### Directive
Reproduce, word for word, the stretch of lines from the one containing "Describe the element at coordinates (15, 775)" through the one containing "pyautogui.click(x=2069, y=1116)".

Word and item position data:
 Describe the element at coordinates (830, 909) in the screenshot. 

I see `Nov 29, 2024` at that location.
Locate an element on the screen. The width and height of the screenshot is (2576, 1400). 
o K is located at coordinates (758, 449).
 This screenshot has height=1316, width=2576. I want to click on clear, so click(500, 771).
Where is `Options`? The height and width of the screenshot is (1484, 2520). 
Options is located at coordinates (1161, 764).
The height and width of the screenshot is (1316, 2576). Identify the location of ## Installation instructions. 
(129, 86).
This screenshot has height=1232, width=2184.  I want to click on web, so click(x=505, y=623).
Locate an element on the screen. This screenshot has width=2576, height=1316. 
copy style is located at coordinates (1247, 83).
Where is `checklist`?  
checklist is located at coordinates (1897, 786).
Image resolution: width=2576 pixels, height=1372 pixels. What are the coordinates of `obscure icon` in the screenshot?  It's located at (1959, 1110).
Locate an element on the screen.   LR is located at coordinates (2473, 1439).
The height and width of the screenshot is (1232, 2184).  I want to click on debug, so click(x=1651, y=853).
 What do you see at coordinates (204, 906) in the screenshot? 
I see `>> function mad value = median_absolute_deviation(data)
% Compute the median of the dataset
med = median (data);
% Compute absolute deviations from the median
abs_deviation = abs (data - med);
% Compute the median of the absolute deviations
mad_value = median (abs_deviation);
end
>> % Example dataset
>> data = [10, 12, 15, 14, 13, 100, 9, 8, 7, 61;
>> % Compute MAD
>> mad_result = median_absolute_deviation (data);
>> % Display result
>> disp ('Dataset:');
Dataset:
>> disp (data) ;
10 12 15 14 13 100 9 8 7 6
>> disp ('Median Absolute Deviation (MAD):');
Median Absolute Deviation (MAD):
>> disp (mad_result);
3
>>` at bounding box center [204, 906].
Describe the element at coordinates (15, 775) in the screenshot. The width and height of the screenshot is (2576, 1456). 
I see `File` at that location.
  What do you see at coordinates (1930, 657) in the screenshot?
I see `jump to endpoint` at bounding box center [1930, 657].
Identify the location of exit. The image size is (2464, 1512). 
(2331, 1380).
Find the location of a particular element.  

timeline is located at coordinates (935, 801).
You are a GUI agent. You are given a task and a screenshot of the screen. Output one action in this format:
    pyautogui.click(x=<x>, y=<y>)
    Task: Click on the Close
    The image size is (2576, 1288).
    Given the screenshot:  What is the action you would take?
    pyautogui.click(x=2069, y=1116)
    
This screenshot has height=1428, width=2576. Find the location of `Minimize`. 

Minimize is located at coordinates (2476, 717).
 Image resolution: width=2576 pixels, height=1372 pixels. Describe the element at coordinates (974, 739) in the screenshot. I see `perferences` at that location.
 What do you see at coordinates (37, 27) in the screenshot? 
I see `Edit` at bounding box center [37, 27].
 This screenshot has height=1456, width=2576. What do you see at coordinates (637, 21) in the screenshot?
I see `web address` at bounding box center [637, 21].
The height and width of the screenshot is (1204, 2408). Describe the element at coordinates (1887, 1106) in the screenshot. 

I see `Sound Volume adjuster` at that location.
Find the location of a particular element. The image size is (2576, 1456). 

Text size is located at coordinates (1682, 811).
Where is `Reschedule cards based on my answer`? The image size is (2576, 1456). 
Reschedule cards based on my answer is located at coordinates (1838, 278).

### Solution to the problem
Describe the element at coordinates (15, 775) in the screenshot. The width and height of the screenshot is (2576, 1456). 
I see `File` at that location.
  What do you see at coordinates (1930, 657) in the screenshot?
I see `jump to endpoint` at bounding box center [1930, 657].
Identify the location of exit. The image size is (2464, 1512). 
(2331, 1380).
Find the location of a particular element.  

timeline is located at coordinates (935, 801).
You are a GUI agent. You are given a task and a screenshot of the screen. Output one action in this format:
    pyautogui.click(x=<x>, y=<y>)
    Task: Click on the Close
    The image size is (2576, 1288).
    Given the screenshot:  What is the action you would take?
    pyautogui.click(x=2069, y=1116)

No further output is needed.